> Brief
Only lines holding "computer" are needed; copy each of them from the data below.

[Collected data]
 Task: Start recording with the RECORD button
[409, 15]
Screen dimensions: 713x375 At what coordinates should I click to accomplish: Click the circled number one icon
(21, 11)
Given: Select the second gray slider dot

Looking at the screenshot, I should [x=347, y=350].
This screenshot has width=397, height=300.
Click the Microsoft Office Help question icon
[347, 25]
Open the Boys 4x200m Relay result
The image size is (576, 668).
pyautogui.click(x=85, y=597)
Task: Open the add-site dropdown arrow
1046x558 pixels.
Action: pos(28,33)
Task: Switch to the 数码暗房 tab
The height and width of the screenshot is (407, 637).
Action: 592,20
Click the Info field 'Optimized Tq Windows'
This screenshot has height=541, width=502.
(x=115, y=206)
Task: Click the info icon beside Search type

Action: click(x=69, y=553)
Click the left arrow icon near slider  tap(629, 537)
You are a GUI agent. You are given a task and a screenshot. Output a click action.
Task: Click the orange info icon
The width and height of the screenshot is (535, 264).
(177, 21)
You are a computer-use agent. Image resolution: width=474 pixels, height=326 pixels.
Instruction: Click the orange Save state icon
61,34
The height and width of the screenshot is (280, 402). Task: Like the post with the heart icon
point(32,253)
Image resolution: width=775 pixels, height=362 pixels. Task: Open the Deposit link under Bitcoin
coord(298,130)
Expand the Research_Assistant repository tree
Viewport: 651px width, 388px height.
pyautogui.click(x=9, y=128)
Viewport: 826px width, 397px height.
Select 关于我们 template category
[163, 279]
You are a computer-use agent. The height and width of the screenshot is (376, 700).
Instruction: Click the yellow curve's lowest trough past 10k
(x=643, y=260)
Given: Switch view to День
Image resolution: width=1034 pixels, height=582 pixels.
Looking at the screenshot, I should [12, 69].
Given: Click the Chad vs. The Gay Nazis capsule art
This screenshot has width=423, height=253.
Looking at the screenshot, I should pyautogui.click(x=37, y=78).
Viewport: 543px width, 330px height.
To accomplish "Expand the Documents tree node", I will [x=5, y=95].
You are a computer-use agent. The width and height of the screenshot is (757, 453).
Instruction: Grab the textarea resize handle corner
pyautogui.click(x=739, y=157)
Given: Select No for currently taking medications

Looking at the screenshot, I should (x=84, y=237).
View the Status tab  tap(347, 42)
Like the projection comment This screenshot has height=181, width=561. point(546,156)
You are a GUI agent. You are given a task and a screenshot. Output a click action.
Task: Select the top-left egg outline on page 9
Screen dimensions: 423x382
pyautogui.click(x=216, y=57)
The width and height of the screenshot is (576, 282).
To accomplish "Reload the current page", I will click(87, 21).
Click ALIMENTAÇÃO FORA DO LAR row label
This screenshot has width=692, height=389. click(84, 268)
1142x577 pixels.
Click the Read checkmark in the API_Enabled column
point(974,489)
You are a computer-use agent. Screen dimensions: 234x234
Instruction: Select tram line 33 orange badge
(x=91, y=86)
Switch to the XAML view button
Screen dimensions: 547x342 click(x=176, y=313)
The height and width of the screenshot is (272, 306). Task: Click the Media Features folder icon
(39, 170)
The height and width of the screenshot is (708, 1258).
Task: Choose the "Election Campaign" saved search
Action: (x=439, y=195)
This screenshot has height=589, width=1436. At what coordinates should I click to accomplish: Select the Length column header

> Your response
You are a computer-use agent. Image resolution: width=474 pixels, height=326 pixels.
You are a computer-use agent. The height and width of the screenshot is (376, 700).
You are a computer-use agent. The width and height of the screenshot is (757, 453).
You are a computer-use agent. Screen dimensions: 234x234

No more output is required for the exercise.